I’m not trying to say that there wasn’t tension, there were tensions. I mean, we played the Royal Albert Hall, one of our most public gigs, and Jonathan decided to not tell me the set-list, so there was a little bit of a panic. And there’s also different kinds of demons I can’t talk about, things that people were dealing with, myself included. There might have been things that were not positive but I really don’t think that that’s the reason for the splitting up. I think that had to do more with, there’s a lot of people in the group. If you listen to Boces, the drummer wrote a song, the bass player wrote a song, Suzanne (Thorpe) is laying down flute stuff through effects that nobody’s done before. The Boces album is a group album, and it’s not like a group where you worked everything out and then recorded it. We built it together and it was stressful but that was a happy thing. But people wanted more, because if you have to go and tour with an album that you only contributed a little bit to you might want your own piece of the pie.
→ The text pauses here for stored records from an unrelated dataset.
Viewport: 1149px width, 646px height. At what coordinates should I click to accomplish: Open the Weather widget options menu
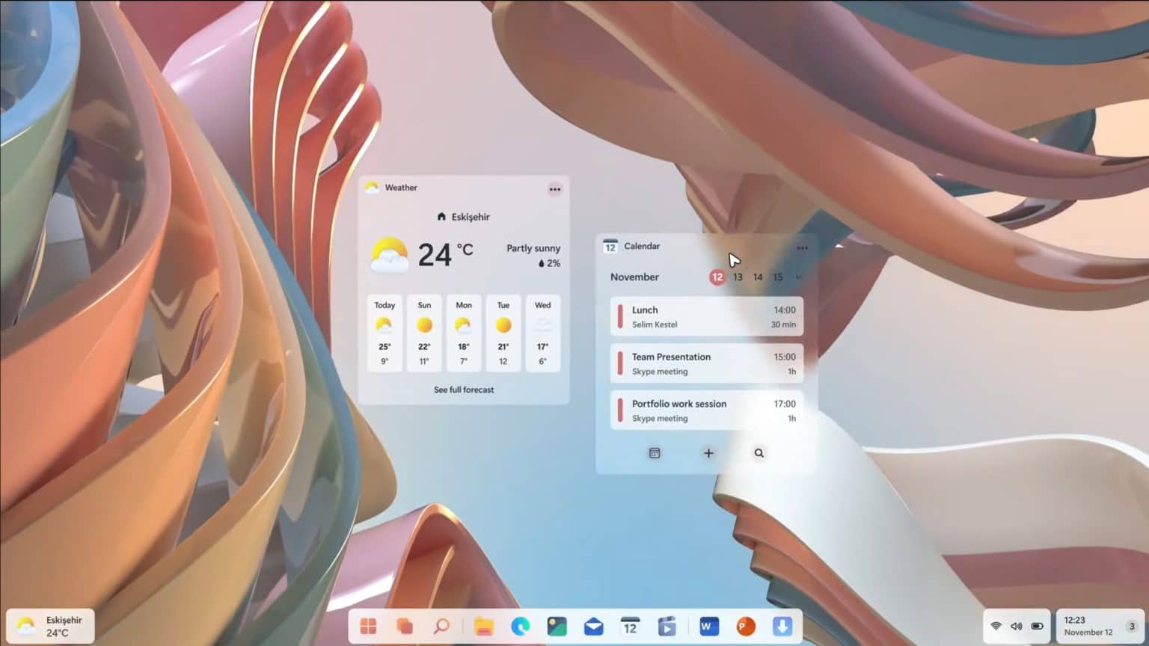(x=555, y=189)
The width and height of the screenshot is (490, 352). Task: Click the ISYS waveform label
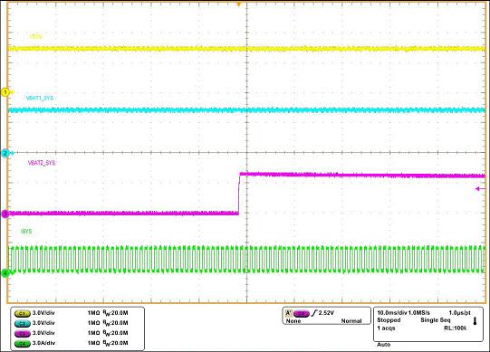[x=26, y=232]
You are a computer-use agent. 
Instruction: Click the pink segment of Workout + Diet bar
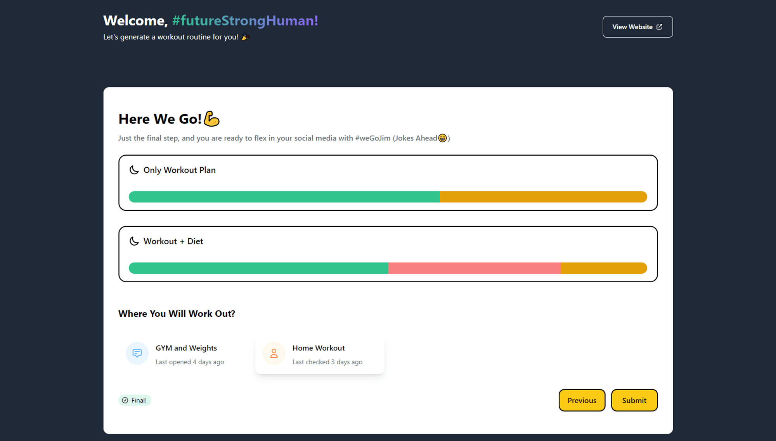click(x=474, y=268)

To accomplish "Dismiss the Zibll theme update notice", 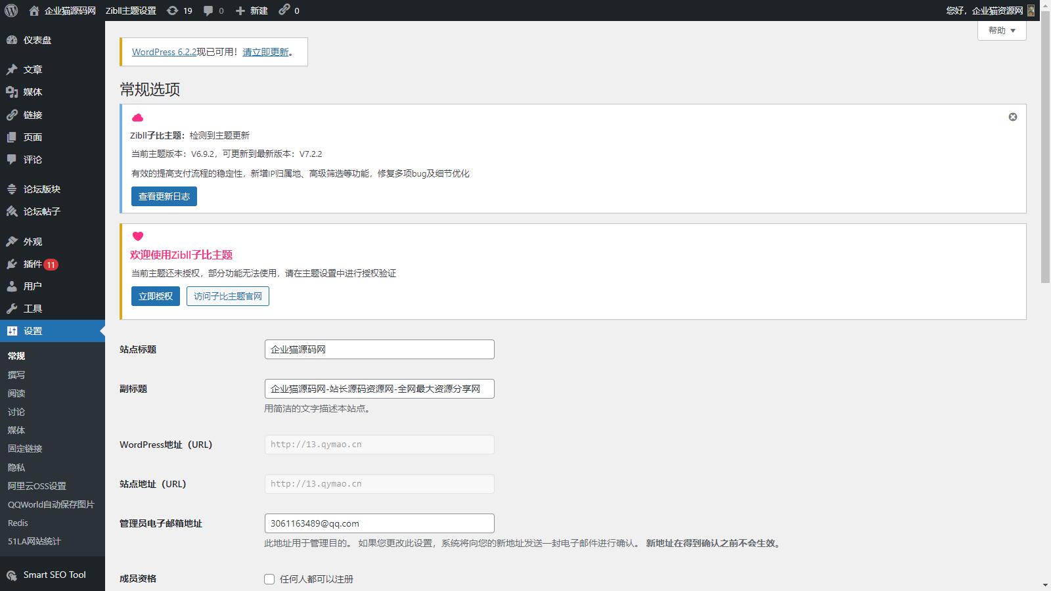I will [x=1013, y=117].
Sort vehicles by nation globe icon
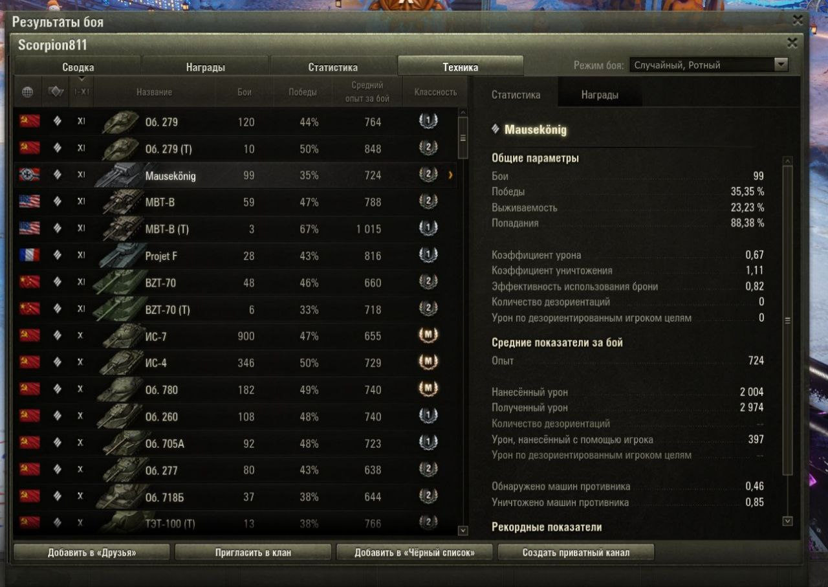 click(x=27, y=92)
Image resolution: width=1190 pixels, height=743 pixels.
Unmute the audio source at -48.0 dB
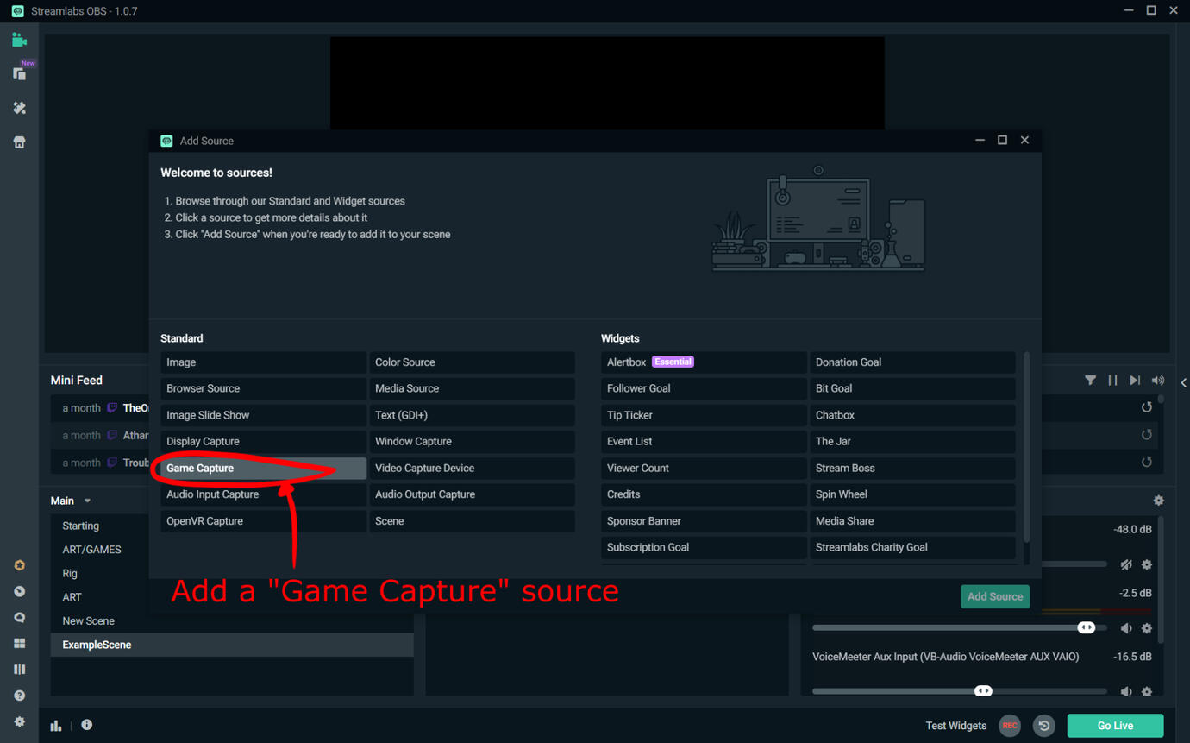pos(1126,564)
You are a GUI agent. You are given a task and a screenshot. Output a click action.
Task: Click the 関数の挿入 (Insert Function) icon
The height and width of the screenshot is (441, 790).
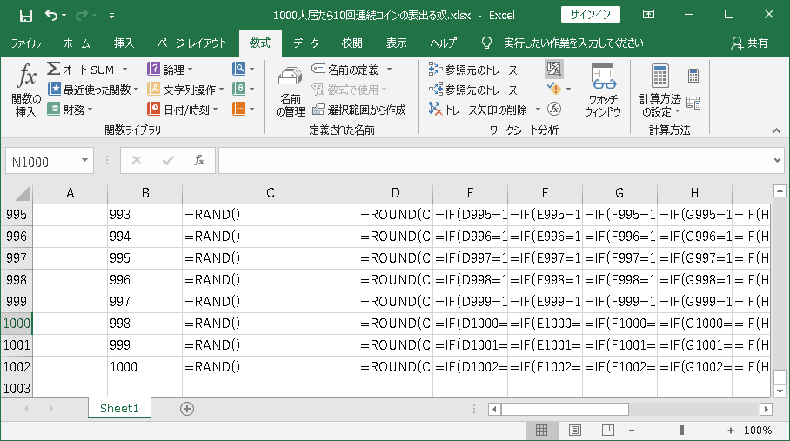[x=26, y=90]
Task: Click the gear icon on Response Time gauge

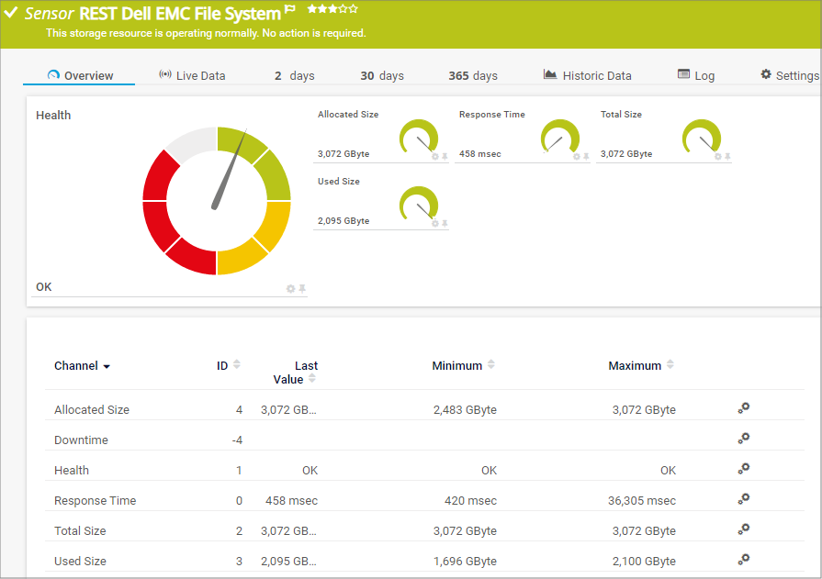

I think that Jonathan had a vision, and he wanted to have more piece of the pie, I guess, and I did too. So that was why it was like, you can’t fire me, I quit. I don’t even like to say fire because I wasn’t fired. I like saying Fire because that’s the label that’s putting my record out.

Talking of which, what are your next plans for Variety Lights?

DB: Well there’s these 40 songs that I’m focussing on. It’s hard to predict which things will stay but I’ve put a lot of preparation in for recording. With Shady there were 50 musicians, but with Central Flow the rule was that it would only be either Will or myself playing on it. If I didn’t know how to do something I would have to learn it, so that’s why it took some time. I was moving in the direction of doing the next record all by myself, but we had a great time in England and I don’t think that this particular line-up was able to do enough. It really helped that we played together for these 11 British shows. That’s always the case – you play with your band, you get to know each other and then you want to record. I’m a huge fan of Adam’s. He’s still doing Bolts Of Melody and Swervedriver but the great thing is he’s said if it works out we’ll do more.

And I should probably figure out how to get back on the road, if anybody reading this wants to book us. I loved going on that tour, I kept meeting people who were fans from way back. I met a couple who said, “Our son is a grown man and he’s a fan of yours,” and they saw Mercury Rev play on, I guess, the Ride tour. So they were teenagers then, and now they have teenagers themselves. It was cool, because I didn’t intend it to be that long a period of time. I really didn’t think it was going to happen that way, but I had things in life I wanted to do so, here I am. I’m a brand new band.